Cieply went on to cite several films, including the upcoming Butter from the Weinstein Company, that he felt might “play a role in voters’ choice for the White House.” Cieply’s opinion, buttressed by quotes from the likes of Harvey Weinstein, is that we have reached the point where movies and politics have converged. Actually, that point arrived a long time ago.
Examples of advocacy filmmaking stretch back to the beginnings of cinema. I am simultaneously appalled and charmed by films made about the Spanish-American war, in particular Battle of Manila Bay (1898), a short that helped make the reputations of J. Stuart Blackton and his partner Albert E. Smith. Working with boat models in a bathtub, Blackton reenacted Admiral George Dewey’s naval victory for the camera. When his footage reached vaudeville houses a couple of weeks later, it was a tremendous hit, causing a succession of imitators to try their hands at faking war footage. Edward Atmet used miniatures to make Bombardment of Matanzas, Firing Broadside at Cabanas and other films. Film historian Charles Musser believes that The Edison Company shot fake battle movies like Cuban Ambush in New Jersey. To cash in on the war craze, the Biograph company simply retitled its film Battleships “Iowa” and “Massachusetts” to Battleships “Maine” and “Iowa.” Musser cites one newspaper article that reported “fifteen minutes of terrific shouting” at its showing.

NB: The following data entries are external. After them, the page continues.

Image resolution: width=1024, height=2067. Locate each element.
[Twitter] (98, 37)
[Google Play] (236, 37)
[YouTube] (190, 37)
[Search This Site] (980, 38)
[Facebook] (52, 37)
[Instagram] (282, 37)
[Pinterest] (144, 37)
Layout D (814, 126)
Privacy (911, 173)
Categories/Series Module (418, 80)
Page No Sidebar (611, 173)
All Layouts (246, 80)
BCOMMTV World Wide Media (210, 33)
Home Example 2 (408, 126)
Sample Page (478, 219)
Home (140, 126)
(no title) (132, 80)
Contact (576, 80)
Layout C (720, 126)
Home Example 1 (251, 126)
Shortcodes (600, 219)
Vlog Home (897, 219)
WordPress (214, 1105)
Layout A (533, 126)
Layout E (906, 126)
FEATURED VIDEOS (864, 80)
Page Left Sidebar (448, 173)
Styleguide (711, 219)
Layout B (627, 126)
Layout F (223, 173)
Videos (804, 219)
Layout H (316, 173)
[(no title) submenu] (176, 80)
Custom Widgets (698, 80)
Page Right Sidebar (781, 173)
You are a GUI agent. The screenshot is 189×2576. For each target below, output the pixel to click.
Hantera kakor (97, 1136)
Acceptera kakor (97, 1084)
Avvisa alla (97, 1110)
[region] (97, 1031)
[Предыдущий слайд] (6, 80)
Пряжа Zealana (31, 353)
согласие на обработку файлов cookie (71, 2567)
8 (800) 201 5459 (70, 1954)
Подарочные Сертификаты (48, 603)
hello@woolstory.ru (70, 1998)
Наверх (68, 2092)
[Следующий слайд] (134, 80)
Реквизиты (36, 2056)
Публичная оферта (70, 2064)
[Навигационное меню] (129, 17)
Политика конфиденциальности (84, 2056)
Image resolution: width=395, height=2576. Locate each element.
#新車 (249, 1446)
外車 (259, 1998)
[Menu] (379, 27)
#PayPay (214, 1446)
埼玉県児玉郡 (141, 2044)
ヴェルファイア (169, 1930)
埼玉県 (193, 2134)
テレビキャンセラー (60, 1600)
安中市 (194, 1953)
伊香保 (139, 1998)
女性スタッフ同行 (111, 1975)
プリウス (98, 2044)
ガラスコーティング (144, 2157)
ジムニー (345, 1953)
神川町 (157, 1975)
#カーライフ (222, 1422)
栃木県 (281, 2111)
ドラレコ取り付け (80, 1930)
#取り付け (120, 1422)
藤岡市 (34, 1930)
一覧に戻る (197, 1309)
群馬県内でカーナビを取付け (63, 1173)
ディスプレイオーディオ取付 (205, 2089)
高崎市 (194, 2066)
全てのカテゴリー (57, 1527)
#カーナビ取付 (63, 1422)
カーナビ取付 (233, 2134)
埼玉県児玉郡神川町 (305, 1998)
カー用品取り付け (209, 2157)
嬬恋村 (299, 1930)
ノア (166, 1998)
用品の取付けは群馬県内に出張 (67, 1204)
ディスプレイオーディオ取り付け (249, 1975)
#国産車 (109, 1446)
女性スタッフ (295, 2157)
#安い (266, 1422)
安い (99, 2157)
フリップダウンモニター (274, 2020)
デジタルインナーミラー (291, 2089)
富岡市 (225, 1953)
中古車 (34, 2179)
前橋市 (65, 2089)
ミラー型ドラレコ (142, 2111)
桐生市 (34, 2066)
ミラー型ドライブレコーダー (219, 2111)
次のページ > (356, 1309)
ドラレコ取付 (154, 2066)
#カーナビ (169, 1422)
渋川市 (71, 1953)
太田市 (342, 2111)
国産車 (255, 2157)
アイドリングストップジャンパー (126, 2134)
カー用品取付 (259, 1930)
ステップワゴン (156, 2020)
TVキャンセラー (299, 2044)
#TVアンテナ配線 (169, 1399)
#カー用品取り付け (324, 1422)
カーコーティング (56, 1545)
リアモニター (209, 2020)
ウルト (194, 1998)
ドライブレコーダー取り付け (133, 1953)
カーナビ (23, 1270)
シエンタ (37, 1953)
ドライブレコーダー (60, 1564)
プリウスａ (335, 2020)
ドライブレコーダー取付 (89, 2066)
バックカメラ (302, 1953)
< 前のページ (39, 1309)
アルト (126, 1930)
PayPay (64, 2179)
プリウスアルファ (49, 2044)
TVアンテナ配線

World War I unleashed a tidal wave of anti-German propaganda from US filmmakers. Perhaps no one capitalized on the mood of the country better than Erich von Stroheim, who played villainous Huns so effectively that he became “The Man You Love to Hate.” Liberty Bond rallies featuring stars like Charlie Chaplin, Mary Pickford, and Douglas Fairbanks drew hundreds of thousands of spectators; Chaplin even made a short, The Bond, to help sales. It was one of at least thirty bond fundraising films released by the industry.
Some of the industry’s dirtiest political tricks took place in California in 1934. As detailed in Greg Mitchell’s book The Campaign of the Century: Upton Sinclair’s Race for Governor (Random House), media moguls like William Randolph Hearst and the Chandler family (of The Los Angeles Times) made a concerted effort to defeat Sinclair, whose End Poverty in California (EPIC) program was gathering significant grass-roots support. Joining in the attack: MGM, which under the direction of studio head Louis B. Mayer and producer Irving Thalberg filmed two newsreels that presented Sinclair in the worst possible light. Actors playing toothless immigrants swore their devotion to the candidate, while “hoboes” gathered at the California border, waiting for Sinclair’s election so they could take advantage of his socialist policies.
Newsreels have long since been supplanted by television news, but filmmakers never stopped making advocacy pieces. When director Frank Capra saw Leni Riefenstahl’s notorious pro-Nazi documentary Triumph of the Will, he wrote, “Satan himself couldn’t have devised a more blood-chilling super-spectacle.” Capra responded with Why We Fight, a seven-part, Oscar-winning documentary that put the government’s objectives into terms moviegoers could understand.
When William Wyler set out to direct Mrs. Miniver for MGM, he admitted, “I was a warmonger. I was concerned about Americans being isolationist.” The story of how an upper-class British family reacts to German attacks, the film made joining the war effort seem like common decency. Mrs. Miniver not only won six Oscars, it became a prime propaganda tool. President Franklin D. Roosevelt asked that the movie’s closing sermon be broadcast over the Voice of America and distributed as leaflets throughout Europe. Winston Churchill was quoted as saying that the film’s impact on “public sentiment in the USA was worth a whole regiment.” Wyler received a telegram from Lord Halifax saying that Mrs. Miniver “cannot fail to move all that see it. I hope that this picture will bring home to the American public that the average Englishman is a good partner to have in time of trouble.” (Years later, Wyler admitted that his movie “only scratched the surface of the war. I don’t mean it was wrong. It was incomplete.”)
Some may find the idea that movies can directly influence political discourse hard to swallow. Sure, movies like Outfoxed or The Undefeated make strong arguments. But aren’t they just preaching to their followers? Can they really change the minds of their opponents?
To some extent all films are political, because all films have a point of view. Movies that deal with perceived injustices—in Spielberg’s case, The Sugarland Express and Amistad—are on some level criticizing a system that allows them to occur. Even Spielberg’s mass-oriented adventures, like the Indiana Jones series, express a points-of-view: Jones, on the surface apolitical, is drawn into battling tyrannical regimes that threaten the American way of life.
On the other hand, setting out with the goal of making political points through film almost never succeeds, as the graveyard of recent Iraq war-related movies shows. A film has to capture the zeitgeist, it has to deliver a message that moviegoers are ready to accept, in order to have an impact of the culture. When it works, as in the phenomenal box-office results for titles as disparate as Iron Man and Avatar, it doesn’t even matter whether the films have artistic merit.